GOAL OF THE EXERCISE: Repeat exactly the lines from the start of the records below through the line that contains "[POYA寶雅線上買] (82, 27)", including both.

DATA FOR THIS EXERCISE:
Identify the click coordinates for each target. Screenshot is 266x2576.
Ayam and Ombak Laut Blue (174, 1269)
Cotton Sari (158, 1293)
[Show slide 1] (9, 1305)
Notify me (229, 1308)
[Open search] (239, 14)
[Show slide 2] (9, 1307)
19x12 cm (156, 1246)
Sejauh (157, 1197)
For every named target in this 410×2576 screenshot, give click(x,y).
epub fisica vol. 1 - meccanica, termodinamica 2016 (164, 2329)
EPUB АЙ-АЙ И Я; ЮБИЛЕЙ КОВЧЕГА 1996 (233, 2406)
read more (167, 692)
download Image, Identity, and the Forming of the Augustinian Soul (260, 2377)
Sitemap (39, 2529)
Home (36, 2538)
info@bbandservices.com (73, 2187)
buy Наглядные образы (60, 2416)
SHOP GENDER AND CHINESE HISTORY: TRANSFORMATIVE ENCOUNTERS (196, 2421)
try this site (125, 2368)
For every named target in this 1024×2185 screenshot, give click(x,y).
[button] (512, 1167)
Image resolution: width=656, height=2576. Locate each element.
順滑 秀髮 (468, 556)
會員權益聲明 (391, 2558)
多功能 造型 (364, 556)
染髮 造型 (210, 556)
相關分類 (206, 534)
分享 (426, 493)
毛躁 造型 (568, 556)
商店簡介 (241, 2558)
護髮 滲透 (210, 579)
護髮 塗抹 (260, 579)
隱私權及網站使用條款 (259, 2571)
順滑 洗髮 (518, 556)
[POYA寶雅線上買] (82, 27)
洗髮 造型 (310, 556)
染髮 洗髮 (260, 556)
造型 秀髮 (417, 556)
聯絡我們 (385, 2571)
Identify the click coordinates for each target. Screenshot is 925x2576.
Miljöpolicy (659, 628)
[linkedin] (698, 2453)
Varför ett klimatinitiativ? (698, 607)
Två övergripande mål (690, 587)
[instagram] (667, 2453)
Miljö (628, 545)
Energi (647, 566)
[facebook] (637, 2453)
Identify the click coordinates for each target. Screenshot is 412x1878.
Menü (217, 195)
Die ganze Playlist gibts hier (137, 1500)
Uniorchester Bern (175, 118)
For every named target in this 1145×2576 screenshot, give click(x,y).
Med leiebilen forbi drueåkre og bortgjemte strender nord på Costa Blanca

REPLY TO THE TASK:
Identify the click coordinates for each target. Screenshot is 266x2576.
Ayam and Ombak Laut Blue (174, 1269)
Cotton Sari (158, 1293)
[Show slide 1] (9, 1305)
Notify me (229, 1308)
[Open search] (239, 14)
[Show slide 2] (9, 1307)
19x12 cm (156, 1246)
Sejauh (157, 1197)
For every named target in this 410×2576 screenshot, give click(x,y).
epub fisica vol. 1 - meccanica, termodinamica 2016 (164, 2329)
EPUB АЙ-АЙ И Я; ЮБИЛЕЙ КОВЧЕГА 1996 (233, 2406)
read more (167, 692)
download Image, Identity, and the Forming of the Augustinian Soul (260, 2377)
Sitemap (39, 2529)
Home (36, 2538)
info@bbandservices.com (73, 2187)
buy Наглядные образы (60, 2416)
SHOP GENDER AND CHINESE HISTORY: TRANSFORMATIVE ENCOUNTERS (196, 2421)
try this site (125, 2368)
For every named target in this 1024×2185 screenshot, give click(x,y).
[button] (512, 1167)
Image resolution: width=656, height=2576. Locate each element.
順滑 秀髮 (468, 556)
會員權益聲明 (391, 2558)
多功能 造型 (364, 556)
染髮 造型 (210, 556)
相關分類 (206, 534)
分享 (426, 493)
毛躁 造型 (568, 556)
商店簡介 (241, 2558)
護髮 滲透 (210, 579)
護髮 塗抹 (260, 579)
隱私權及網站使用條款 (259, 2571)
順滑 洗髮 (518, 556)
[POYA寶雅線上買] (82, 27)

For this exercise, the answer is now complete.